Vingt ans après les attentats-suicides perpétrés aux Etats-Unis, quel regard peut-on porter sur un événement qui a signé le début d’une lutte contre ce que le président George W. Bush avait alors nommé « l’axe du mal » ? Joe Macaron, politologue libanais spécialiste de la politique américaine et du Moyen-Orient, répond aux questions du Méridional.
Le Méridional : Joe Macaron, vous étiez encore au Liban à la date du 11 septembre 2001. Comment avez-vous vécu l’annonce de cet événement ? Comment a-t-il été perçu depuis ce pays du Moyen-Orient ?

Consigne -
Poursuivez l'entretien avec Joe Macaron sur les vingt ans du 11 septembre, à partir de la dernière phrase. La liste provient d'une source sans lien avec l'entretien sur le 11 septembre.

Bloc de données -
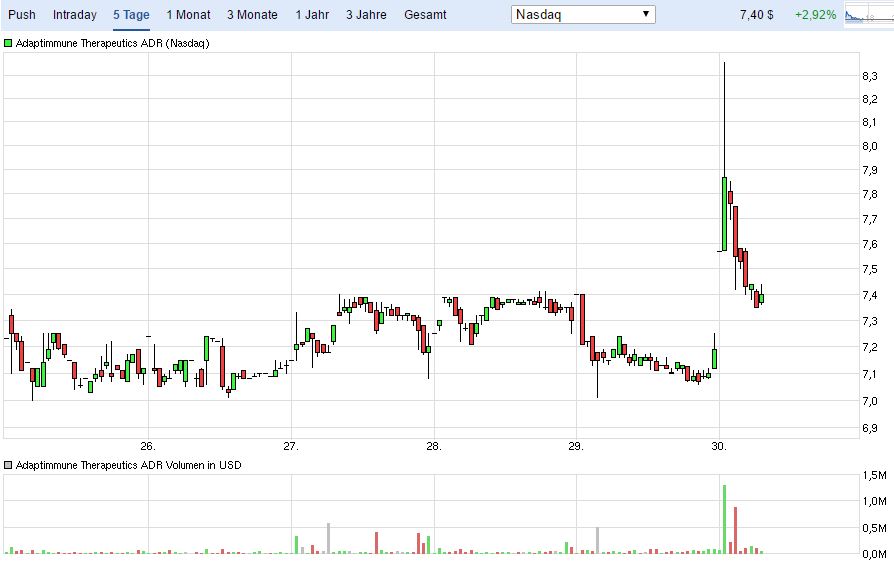Screen dimensions: 894x568
Task: Click the 30. date label on the axis
Action: tap(718, 445)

Réponse attendue -
Joe Macaron : Comme beaucoup dans le monde, je me souviens encore de la première fois où j’ai entendu la nouvelle. En tant qu’étudiant en relations internationales, j’ai rapidement commencé à réfléchir à son impact sur le système international, la politique étrangère des États-Unis et le Moyen-Orient avant de déménager à New-York moins de deux ans après. Au Liban, et au Moyen-Orient en général, la question était de savoir comment les États-Unis réagiraient et comment cela affecterait les régimes arabes qui avaient des politiques anti-américaines, comme l’Irak et la Syrie. L’administration Bush dirigée par les néo-conservateurs a commencé des aventures militaires qui ont façonné le Moyen-Orient et l’Asie centrale, et ont eu des implications sur la politique américaine et l’ordre mondial. Nous vivons toujours aujourd’hui dans un système international qui tient compte des conséquences de ces attaques.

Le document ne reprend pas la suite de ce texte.